The average bid premium was 45%, slightly less than 2023’s 52% average but still a nice sweetener for investors on the receiving end of offer. The term ‘bid premium’ describes the extra amount (in percentage terms) the buyer offers compared to the market value on the night before the takeover approach went public.
If you consider the FTSE 100 has returned in the region of 11% this year including dividends, investors with a takeover in their portfolio in 2024 effectively received the equivalent of four years’ worth of UK stock market returns upfront.
There was a common thread among UK takeovers in that bidders thought a company was worth much more than attributed by the market. Buyers typically take a multi-year view on a company whereas the collective stock market is often short-term in its thinking.
For years it’s been clear that unless the market attributed fair value, companies would be picked off one by one via takeovers.

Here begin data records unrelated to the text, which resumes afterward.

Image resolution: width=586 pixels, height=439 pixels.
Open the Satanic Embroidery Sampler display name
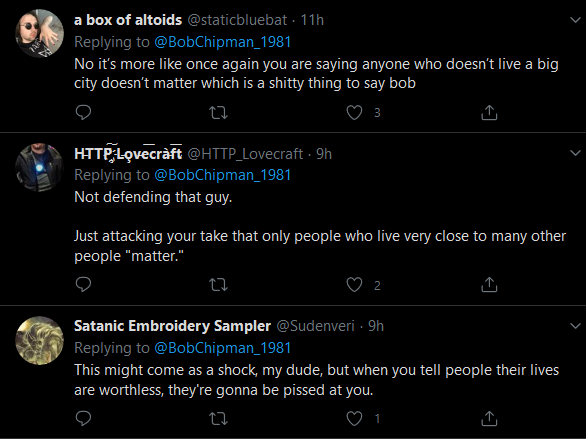click(x=172, y=326)
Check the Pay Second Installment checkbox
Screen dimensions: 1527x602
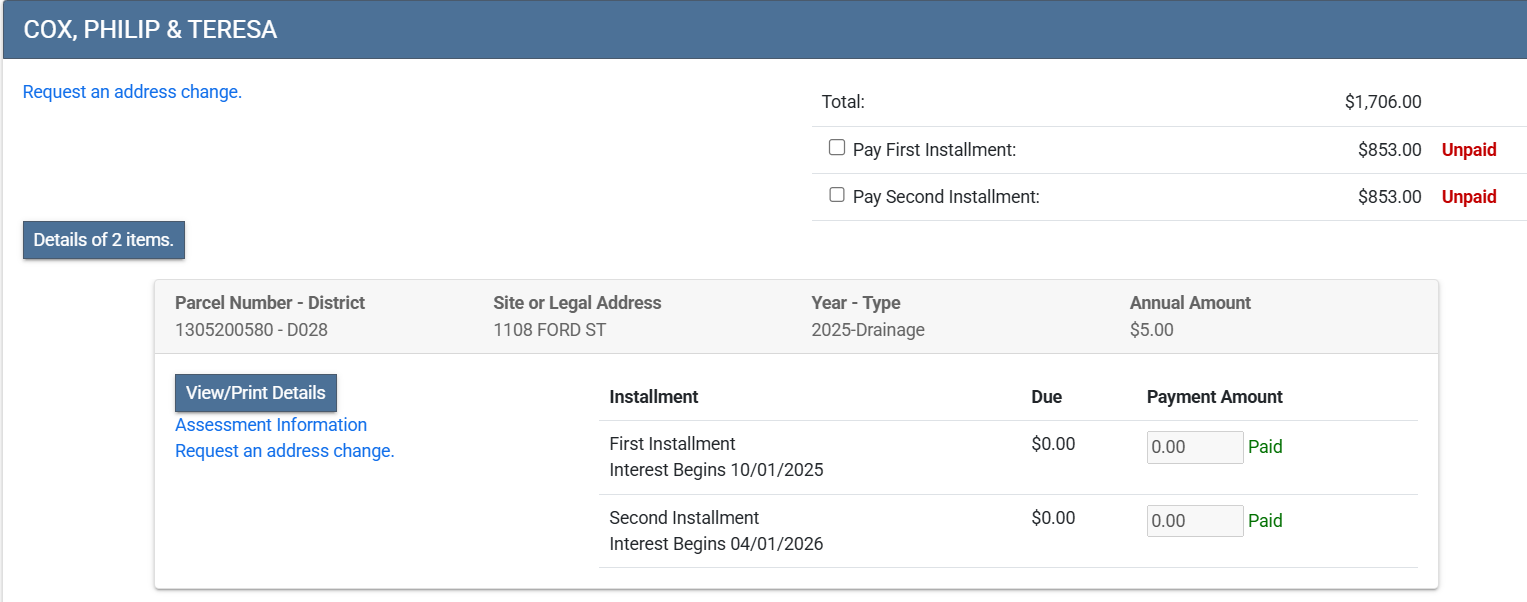(837, 195)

That trend remains in motion and could continue across 2025 unless investors are happier to pay a higher price for UK shares and bargain situations diminish.
Britvic and TI Fluid Systems are good examples of where the buyer spotted an opportunity to gain scale in their respective market through acquisition. Carlsberg was looking for ways to strengthen its footprint in Western Europe and be a bigger player in non-alcoholic drinks, and Britvic ticked all the right boxes. ABC Technologies buying TI Fluid Systems will expand its global footprint and broaden its customer base.
On certain occasions, bids came from an existing shareholder who subsequently decided they’d like to own the whole company. Pre-bid, Joshua Alliance and his family (plus associates) owned more than half of clothing retailer N Brown. He took the view that the company would be better away from the spotlight of the stock market and without the listing costs.
Fifteen UK-listed companies fought off takeover approaches during 2024 including two from the FTSE 100 – Anglo American and Rightmove. In both cases and the same for fellow bid ‘survivor’ Currys, the stocks have gone on to trade on higher multiples of earnings.
The bid activity functioned as a wake-up call for investors that the stocks had something to offer. Rigorous bid defence can cause investors to reappraise a stock – they wonder why the board has rejected a bid (or multiple bids) and take a deeper look. In the case of Anglo American, Rightmove and Currys, it’s clear that investors’ interest was piqued after bids came and went.
Anglo American now trades on 16.5 times next 12 months’ forecast earnings versus 12.4 times on the eve of BHP trying to buy the miner. Part of Anglo American’s bid defence was to announce a sharper focus on fewer commodities and to exit certain areas including diamonds. The market liked this plan and that will have contributed to its subsequent equity re-rating.
Rightmove saw its valuation multiple move from 19.7 times forward earnings immediately before REA’s bid interest to now trade on 23.3 times. The bid was a reminder that the UK stock market contains high quality companies. Sometimes all it takes is a bid to remind people what’s on offer.
As for Currys, it was clear that the electronic retailer’s board had no interest in the offers, which led US investment firm Elliott Advisors to walk away after making takeover attempts. Additional bid interest from China’s JD.com didn’t amount to anything, but investors were curious as to why Elliott was so eager to own Currys.
Currys’ shares now trade on 8.3 times forward earnings versus 5.5 times on the eve of Elliott’s first approach, with the re-rating amplified by positive news flow. The frenzy around all things to do with AI has created a tailwind for Currys because electronic manufacturers are launching AI computing products, and the public seems keen to snap them up.
Past performance is not a guide to future performance and some investments need to be held for the long term.